Me acerqué la cuchara a los labios y lo sorbí, lo bebí como un poseso, como un animal que necesita saciar una sed que no es de agua, sino de olvido. Presentí que la Gallina estaba envenenada con excitantes y conservantes que empezaban con la letra E, moléculas invisibles diseñadas en laboratorio para alterar la química del deseo. Me ponían lerdo, me ponían erecto, me ponían en el filo exacto entre la ternura y el crimen. Me volvían una marioneta de una voluntad ajena, una voluntad envasada al vacío que buscaba la rendición absoluta del espíritu.
En ese momento, la línea entre el amor y el odio se volvió tan delgada que casi desapareció. La embestí con una furia que no era mía, la follé, con un deseo que no era humano. Fue como si estuviéramos drogados, como si nuestros receptores opioides llevaran oxicodona por un tubo. Un tubo que era el único conducto hacia un abismo donde la pasión y el odio se fundían en un solo y desolador acto.

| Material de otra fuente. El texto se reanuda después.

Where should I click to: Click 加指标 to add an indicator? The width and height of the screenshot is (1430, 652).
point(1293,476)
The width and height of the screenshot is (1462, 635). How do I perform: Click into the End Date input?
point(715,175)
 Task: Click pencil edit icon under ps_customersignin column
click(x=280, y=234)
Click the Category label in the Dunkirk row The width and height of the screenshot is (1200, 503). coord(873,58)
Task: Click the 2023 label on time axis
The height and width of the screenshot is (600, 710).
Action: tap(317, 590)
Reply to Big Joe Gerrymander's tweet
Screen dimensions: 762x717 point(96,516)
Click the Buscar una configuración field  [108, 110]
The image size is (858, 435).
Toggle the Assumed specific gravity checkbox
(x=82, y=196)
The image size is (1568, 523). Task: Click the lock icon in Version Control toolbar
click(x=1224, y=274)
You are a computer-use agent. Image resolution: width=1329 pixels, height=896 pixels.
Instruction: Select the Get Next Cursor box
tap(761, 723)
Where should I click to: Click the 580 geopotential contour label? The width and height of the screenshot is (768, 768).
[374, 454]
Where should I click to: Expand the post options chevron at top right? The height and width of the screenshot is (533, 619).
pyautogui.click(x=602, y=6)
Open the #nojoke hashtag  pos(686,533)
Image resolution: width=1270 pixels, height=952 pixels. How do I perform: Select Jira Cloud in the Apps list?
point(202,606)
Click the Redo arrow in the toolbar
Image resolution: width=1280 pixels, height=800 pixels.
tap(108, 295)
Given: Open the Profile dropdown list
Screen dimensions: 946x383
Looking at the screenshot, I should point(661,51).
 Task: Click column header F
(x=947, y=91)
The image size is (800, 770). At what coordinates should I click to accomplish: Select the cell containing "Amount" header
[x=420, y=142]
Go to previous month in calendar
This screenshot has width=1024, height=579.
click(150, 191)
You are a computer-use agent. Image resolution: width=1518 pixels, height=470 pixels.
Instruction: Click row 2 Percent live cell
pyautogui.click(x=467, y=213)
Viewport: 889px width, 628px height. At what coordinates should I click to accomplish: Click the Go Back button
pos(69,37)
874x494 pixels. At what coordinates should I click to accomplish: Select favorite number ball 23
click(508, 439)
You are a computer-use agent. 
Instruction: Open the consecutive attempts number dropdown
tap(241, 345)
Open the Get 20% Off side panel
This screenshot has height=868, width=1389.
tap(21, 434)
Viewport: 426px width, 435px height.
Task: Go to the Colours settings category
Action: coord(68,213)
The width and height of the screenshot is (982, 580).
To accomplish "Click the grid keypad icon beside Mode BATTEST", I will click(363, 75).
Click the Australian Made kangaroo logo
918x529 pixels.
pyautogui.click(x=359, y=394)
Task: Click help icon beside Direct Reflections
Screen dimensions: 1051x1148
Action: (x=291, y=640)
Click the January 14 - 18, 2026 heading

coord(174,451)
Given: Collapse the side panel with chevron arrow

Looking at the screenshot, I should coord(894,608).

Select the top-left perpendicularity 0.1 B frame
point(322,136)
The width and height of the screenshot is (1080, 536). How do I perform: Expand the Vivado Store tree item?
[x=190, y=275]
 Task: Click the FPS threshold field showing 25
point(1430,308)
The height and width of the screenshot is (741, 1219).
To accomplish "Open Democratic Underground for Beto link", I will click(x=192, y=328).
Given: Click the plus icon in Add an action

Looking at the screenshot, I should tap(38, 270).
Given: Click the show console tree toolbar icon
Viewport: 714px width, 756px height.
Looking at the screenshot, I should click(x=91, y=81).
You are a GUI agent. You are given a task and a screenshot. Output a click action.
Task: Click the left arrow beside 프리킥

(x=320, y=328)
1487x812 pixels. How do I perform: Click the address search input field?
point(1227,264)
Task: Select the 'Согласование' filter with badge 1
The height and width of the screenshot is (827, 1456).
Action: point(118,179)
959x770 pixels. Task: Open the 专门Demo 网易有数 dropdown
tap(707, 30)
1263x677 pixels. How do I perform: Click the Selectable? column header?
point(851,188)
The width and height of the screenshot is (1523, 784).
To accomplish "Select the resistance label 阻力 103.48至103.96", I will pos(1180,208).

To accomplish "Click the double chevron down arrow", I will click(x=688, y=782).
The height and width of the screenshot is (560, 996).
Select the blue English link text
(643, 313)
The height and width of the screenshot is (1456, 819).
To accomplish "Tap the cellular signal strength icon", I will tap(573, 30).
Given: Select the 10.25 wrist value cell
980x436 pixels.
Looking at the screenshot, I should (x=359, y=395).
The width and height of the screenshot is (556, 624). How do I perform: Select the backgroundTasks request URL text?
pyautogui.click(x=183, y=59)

Después, como si nada, me senté a mojar pan en la sopa para acabar la cena con la calma ritual de un monje. La araña seguía tejiendo su trampa. Los mosquitos aguardaban su turno. La televisión aún mostraba cadáveres fluorescentes en Fukushima. Y yo, con la boca llena de ese caldo ya frío, comprendí una verdad que ningún filósofo se atrevería a describir: el universo entero es un caldo. Un caldo eterno, insípido, redundante. Y todos nosotros —Zulema, yo, los mosquitos, los peces de dos cabezas— somos apenas la miga de pan que el Sumo Hacedor moja y deshace entre la oscura espesura de sus afilados colmillos. Ya sabes que Dios creo la "Jaula del Universo" y sus leyes para que el hombre existiese.